Next-Gen GPUs for LC0

mehmet123 · Post by **mehmet123** » Mon Sep 28, 2020 6:25 pm

Laskos wrote: ↑Mon Sep 28, 2020 6:18 pm
What is "baseline" and "optimized"?

https://github.com/LeelaChessZero/lc0/pull/1428

smatovic · Post by **smatovic** » Tue Sep 29, 2020 10:01 am

Milos wrote: ↑Mon Sep 28, 2020 4:41 pm
Alayan wrote: ↑Mon Sep 28, 2020 4:17 pm Nvidia changed the definition of CUDA cores. You need a workload that fully saturates the FP32 units to get close (but not quite) to the effect the same number of CUDA cores would have had in Turing.

1 CUDA in Turing : 1xFP32 unit + 1xINT32 unit able to execute concurrently
2 CUDA in Turing : 1xFP32 unit + 1x(INT32 OR FP32) unit able to execute concurrently

But more importantly, isn't Leela supposed to use FP16 operations with most of the relevant FP16 compute from RTX cards coming from tensor cores and not from the 2xFP16 mode of FP32 units ?
Leela uses mainly FP16 multipliers from CUDA cores. I am really not aware that this definition changed. Tensor cores are only used for 3x3 convolutions in the input layer (rather inefficiently). You can't use Tensor cores for 1x1 convolutions (which is great majority of operations in Lc0 DNN inference), i.e. you can, but it is grossly inefficient.

Are you sure Lc0 does not use 3x3 convolutions in its CNN Filters?

Further it seems Nvidia switched from defining fix matrix sizes for TensorCores to FMA throughput per TensorCore, see page 22:

https://www.nvidia.com/content/dam/en-z ... per-V1.pdf

If the TensorCores are not bound to a specific matrix size but can perform actual FMA operations that could explain the diff between A100 and RTX 3080 numbers Werewolf posted....and give a hint to the close performance of RTX 2080 TI and RTX 3080 - all just my speculation, I guess only Ankan knows for sure.

--
Srdja

Werewolf · Post by **Werewolf** » Tue Sep 29, 2020 11:46 am

smatovic wrote: ↑Tue Sep 29, 2020 10:01 am
Milos wrote: ↑Mon Sep 28, 2020 4:41 pm
Alayan wrote: ↑Mon Sep 28, 2020 4:17 pm Nvidia changed the definition of CUDA cores. You need a workload that fully saturates the FP32 units to get close (but not quite) to the effect the same number of CUDA cores would have had in Turing.
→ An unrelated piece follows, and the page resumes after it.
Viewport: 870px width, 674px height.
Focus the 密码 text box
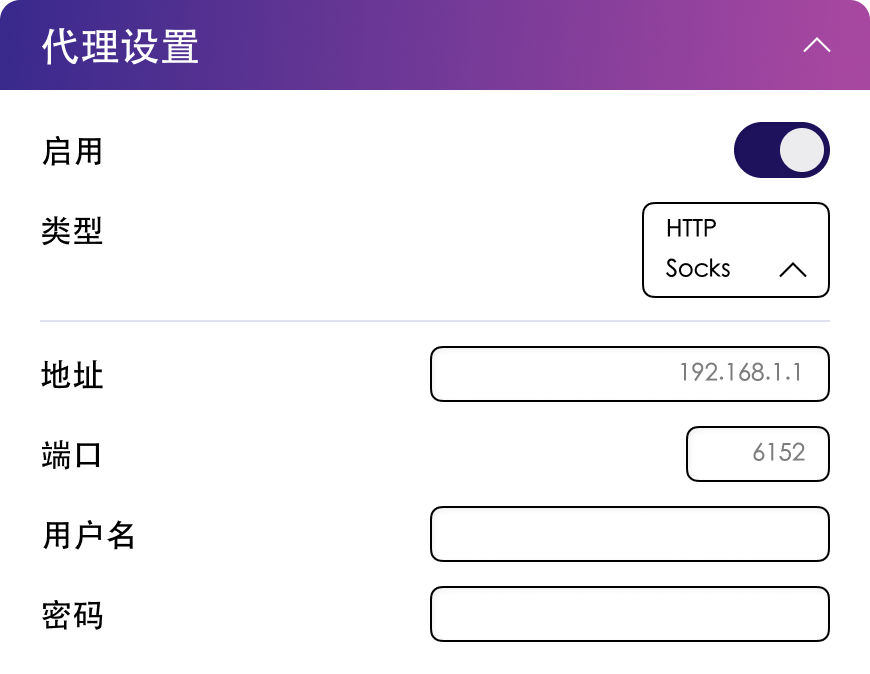pyautogui.click(x=629, y=613)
1 CUDA in Turing : 1xFP32 unit + 1xINT32 unit able to execute concurrently
2 CUDA in Turing : 1xFP32 unit + 1x(INT32 OR FP32) unit able to execute concurrently

But more importantly, isn't Leela supposed to use FP16 operations with most of the relevant FP16 compute from RTX cards coming from tensor cores and not from the 2xFP16 mode of FP32 units ?
Leela uses mainly FP16 multipliers from CUDA cores. I am really not aware that this definition changed. Tensor cores are only used for 3x3 convolutions in the input layer (rather inefficiently). You can't use Tensor cores for 1x1 convolutions (which is great majority of operations in Lc0 DNN inference), i.e. you can, but it is grossly inefficient.
Are you sure Lc0 does not use 3x3 convolutions in its CNN Filters?

Further it seems Nvidia switched from defining fix matrix sizes for TensorCores to FMA throughput per TensorCore, see page 22:

https://www.nvidia.com/content/dam/en-z ... per-V1.pdf

If the TensorCores are not bound to a specific matrix size but can perform actual FMA operations that could explain the diff between A100 and RTX 3080 numbers Werewolf posted....and give a hint to the close performance of RTX 2080 TI and RTX 3080 - all just my speculation, I guess only Ankan knows for sure.

--
Srdja

One thing which was weird was the previous results I saw on the A100 were only a little better than the Titan RTX, about 10% better IIRC.

These numbers are much better.
However, Tilips confirmed last night it gets pretty pointless with multiple A100 cards as it's hard for the CPU to keep up.
(not that many of us will buy even one A100, let alone 3 of them...)

Werewolf · Post by **Werewolf** » Tue Sep 29, 2020 12:01 pm

By the way, there are still rumours online that Nvidia could still release an Ampere Titan, depending on how fast Big Navi turns out to be. Pinch of salt rumour of course...

smatovic · Post by **smatovic** » Tue Sep 29, 2020 12:21 pm

Werewolf wrote: ↑Tue Sep 29, 2020 12:01 pm By the way, there are still rumours online that Nvidia could still release an Ampere Titan, depending on how fast Big Navi turns out to be. Pinch of salt rumour of course...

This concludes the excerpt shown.